In the current era, the economics of cardiac valve replacement
60 cannot be ignored. Let us first examine mechanical valves. If we assume an average 25-year survival after valve replacement, the cost of anticoagulation per patient is approximately $13,500. Clinic visits, international normalized ratio measurements, and so forth amount to about $25,000 over the same period. A complication rate of approximately 4% per patient-year equates to 1 incident per 25 years at a conservative estimated cost per complication of $7500. Thus, the total conservative estimate of cost per patient lifetime is $46,000 after mechanical valve implantation. If 30,000 mechanical aortic valves are implanted per year, the attrition rate approximates the implantation rate, and the yearly cost is similar during the 25-year life span, the cost per year then amounts to 30,000 valves times $46,000 or $1.38 billion and the cost to the health care system over 25 years becomes $34.5 billion.
Let us also assess the economic impact of cryopreserved homograft implantation. In the United States, approximately 40,000 homografts have been implanted. A 75% late survival equates to 30,000 valves. Assume that 80% will require one reoperation and 40% will require a second reoperation. Hospital payments for the reoperations average $35,000, and physician payments average $5500. In a 25-year life span there are 36,000 reoperations at approximately $40,000 per operation or a $1.5 billion cost to the health care system.

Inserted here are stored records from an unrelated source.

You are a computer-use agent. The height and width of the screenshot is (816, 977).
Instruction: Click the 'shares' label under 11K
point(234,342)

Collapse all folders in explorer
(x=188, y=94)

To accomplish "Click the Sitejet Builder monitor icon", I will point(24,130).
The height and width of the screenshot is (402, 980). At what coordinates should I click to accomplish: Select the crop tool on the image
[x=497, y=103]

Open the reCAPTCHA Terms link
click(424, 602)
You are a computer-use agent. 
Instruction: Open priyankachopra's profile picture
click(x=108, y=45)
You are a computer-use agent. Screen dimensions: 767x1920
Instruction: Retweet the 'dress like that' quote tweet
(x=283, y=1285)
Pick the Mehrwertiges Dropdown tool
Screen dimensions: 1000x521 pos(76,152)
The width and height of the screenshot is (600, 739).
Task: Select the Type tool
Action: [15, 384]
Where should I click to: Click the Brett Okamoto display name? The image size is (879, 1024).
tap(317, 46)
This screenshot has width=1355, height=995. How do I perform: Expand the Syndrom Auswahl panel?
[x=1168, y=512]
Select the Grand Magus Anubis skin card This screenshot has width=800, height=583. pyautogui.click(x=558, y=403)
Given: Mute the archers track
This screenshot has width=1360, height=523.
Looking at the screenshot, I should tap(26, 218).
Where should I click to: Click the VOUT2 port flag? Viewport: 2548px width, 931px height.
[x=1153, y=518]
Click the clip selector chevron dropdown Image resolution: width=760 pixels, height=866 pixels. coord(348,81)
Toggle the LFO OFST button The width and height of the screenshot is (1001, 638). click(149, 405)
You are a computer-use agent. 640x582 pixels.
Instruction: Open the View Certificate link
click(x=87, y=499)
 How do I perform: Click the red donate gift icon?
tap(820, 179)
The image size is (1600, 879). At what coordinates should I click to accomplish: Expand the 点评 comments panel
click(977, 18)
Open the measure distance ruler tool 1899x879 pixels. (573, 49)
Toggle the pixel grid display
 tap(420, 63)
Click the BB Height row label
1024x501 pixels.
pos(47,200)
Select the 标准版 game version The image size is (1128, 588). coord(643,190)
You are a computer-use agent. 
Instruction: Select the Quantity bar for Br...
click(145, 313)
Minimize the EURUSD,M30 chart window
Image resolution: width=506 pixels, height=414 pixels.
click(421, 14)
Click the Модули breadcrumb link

Is there an ideal valve? It is possible. Tissue-engineered valves combine technology with nature. Value to the patient equates to enhanced viability that is achieved through normal cardiac function with growth potential and decreased complications and reoperations. The implication for surgeons is a reduced case load secondary to fewer reoperations, but we can tolerate that since it means that our patients are having better outcomes. With valve implants that require recellularization, the need to restore normal anatomy is more important and more technically demanding, but these valves might produce a lifelong solution for a patient who requires valve replacement.
Value to the health care system includes good patient outcome and substantial long-term dollar savings. Availability potential increases as we progress from a homograft matrix to a xenograft matrix and ultimately to a totally synthetic matrix. Although the ideal replacement heart valve is not yet a reality, the theoretical potential exists for the first time.